Non solo gli indizi sono sparsi a caso e scollegati concettualmente tra di loro (non ci è mai capitato di carpire immediatamente le logiche dietro ad un avvenimento, siamo stati bensì costretti a cercare fisicamente tutti indizi qua e là per poi provare ad immaginare la scena) ma vi è anche un piccolo problema di natura tecnica per il quale, per interagire con un determinato dettaglio, dovremo essere alla giusta distanza e con la giusta inquadratura (spesso ci siamo persi elementi dello scenario proprio per colpa di questa imprecisione).
Anche narrativamente parlando, queste indagini non funzionano proprio nel migliore dei modi: oltre ad essere generalmente banali, anche i collegamenti logici che porteranno Sam a risolverli risulteranno forzati, a causa di alcune soluzioni concettuali fini a loro stesse e a tratti prive di coerenza.
Un’altra componente di gameplay riguarda la gestione degli attacchi di ansia del nostro protagonista: nelle situazioni di tensione più elevate (o comunque quelle nel quale Sam si agita), dovremo affrontare delle brevi ma intense sequenze di gioco in una dimensione astratta nella testa del protagonista, volte al fargli tornare una certa lucidità mentale, tra fughe da figure oscure, labirinti scomposti e altro.
Per quanto suggestive ed interessanti siano tali parti, risultano anch’esse un po’ stagnanti, poco ispirate e dall’impatto quasi esclusivamente scenografico.
L’incipit narrativo è tra i più interessanti mai creati dalla software house francese, grazie a spunti di partenza che pongono immediatamente i puntini sulle i su determinati aspetti, come un contesto ambientale chiaramente ispirato a Twin Peaks, toni ben più oscuri e seri rispetto al passato e delle tematiche di natura puramente psicologica.
Purtroppo, l’avanzamento della trama risulta senza dubbio il tasto più dolente dell’intera produzione: nonostante le premesse iniziali siano d’impatto, più proseguiremo nel gioco e più ci renderemo conto di quanto l’intreccio narrativo sia scontato, piatto e infinitamente più banale di quanto ci saremmo aspettati.
I colpi di scena, per quanto presenti ed anche d’effetto, hanno conseguenze prive di mordente, lo sviluppo degli eventi è raccontato con superficialità ed il finale è quanto di più frettoloso ci sia capitato di vedere da Dontnod.
Per quanto paradossale possa sembrare, siamo convinti che tutto ciò sia dovuto alla struttura lineare non episodica dell’opera: nonostante Tell Me Why e Life is Strange 2 siano divisi in episodi (in modo tutto sommato riuscito), riteniamo che quelle storie avrebbero potuto essere raccontate tutto d’un fiato, in quanto prive di una reale sequenza di eventi dall’intensità progressiva.
Per quanto riguarda Twin Mirror, essendo una storia letteralmente opposta a quella delle opere sopracitate, siamo convinti che una suddivisione strutturale in più parti sarebbe stata infinitamente più azzeccata: colpi di scena piazzati a dovere, sviluppo psicologico del protagonista (di fondamentale importanza in questo caso) ben distribuito ed un intreccio di eventi un po’ più elaborato avrebbero reso l’opera decisamente più profonda, dando respiro al racconto con più dettagli, dialoghi ed interazione.

- _COSA SI CHIEDE_: Puoi continuare il brano su Twin Mirror qui sopra, riprendendo subito dopo la sua ultima frase?

- _MATERIALE FORNITO_:

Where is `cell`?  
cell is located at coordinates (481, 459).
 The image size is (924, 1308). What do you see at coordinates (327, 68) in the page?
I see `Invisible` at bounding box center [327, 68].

- _RISPOSTA_:
Questo è senza dubbio un enorme peccato, in quanto tutto ciò che ruota attorno alla storia è, a nostro avviso, di altissimo livello: l’atmosfera che si respira dall’inizio alla fine è senza dubbio la più suggestiva che Dontnod abbia mai sviluppato, che riesce a mantenere sempre alto il livello di tensione nonostante gli scivoloni narrativi qua e là.
Nonostante la frettolosità del racconto, la caratterizzazione dei personaggi riesce ad avere il giusto spazio (in base al loro coinvolgimento nella storia) e a generare una struttura relazionale e comportamentale notevole tra ognuno di loro: grazie ad una sorta di Codex (simile al diario dei Life is Strange, ndr.) avremo continuamente aggiornamenti e, conseguentemente, informazioni su considerazioni, valutazioni ed opinioni che Sam avrà su di essi, andando ad approfondirli in un modo semplice ma perfettamente funzionale.
Menzione d’onore per Sam che, essendo il protagonista, subirà la più importante serie di processi di caratterizzazione umana e psicologica, che ci farà empatizzare con lui in ogni situazione e facendoci comprendere le sue paure, il suo scetticismo e la sua riservatezza.
A migliorare ulteriormente l’esperienza ci pensa un comparto grafico che, per la prima volta nella storia di Dontnod, riteniamo davvero di alto livello: tutto è molto più dettagliato che in passato, tra modelli, riflessi, illuminazione e cura generale dei dettagli che rendono il colpo d’occhio molto più sensazionale di quanto non ci si potrebbe aspettare ad un primo sguardo; ci dispiace solamente che, seppur anche i volti siano ben realizzati, la mimica facciale (animazioni, espressioni, labiale ecc.) sia curiosamente sottotono, e considerata l’importanza dei dialoghi tra personaggi è un difetto che ci dispiace particolarmente dover riportare.
A sostenere l’impatto visivo ci pensa un’estetica ancora una volta d’impatto, che dona ad ogni ambiente il tono freddo e cupo del quale la narrazione ha bisogno, distaccandosi dalle colorazioni calde che hanno sempre caratterizzato le opere di Dontnod; persino la colonna sonora si adatta alla sfumatura noir della produzione, essendo unicamente composte da tracce strumentali d’atmosfera nelle fasi più tranquille, e più incalzanti in quelle dalla tendenza action.
Twin Mirror è come un imponente aereo di linea che, dopo aver avviato i motori e spinto in avanti l’acceleratore, invece di decollare e spiccare il volo perde il controllo di sé stesso, come se un guasto interno lo avesse costretto a rallentare bruscamente, fino a fermarsi alla fine della pista di partenza: indipendentemente da quanto confortevole, potente e grosso questo aereo possa essere, dal momento in cui non riesce ad alzarsi in volo, il suo reale compito non può considerarsi nemmeno iniziato.
Nonostante le premesse più che positive, la storia si perde in sé stessa a causa di una quantità eccessiva di banalità, semplificazioni e sviluppi narrativi scontati che non vengono sicuramente aiutati dalle componenti ludiche, completamente prive di qualsivoglia forma di originalità o spunto interessante.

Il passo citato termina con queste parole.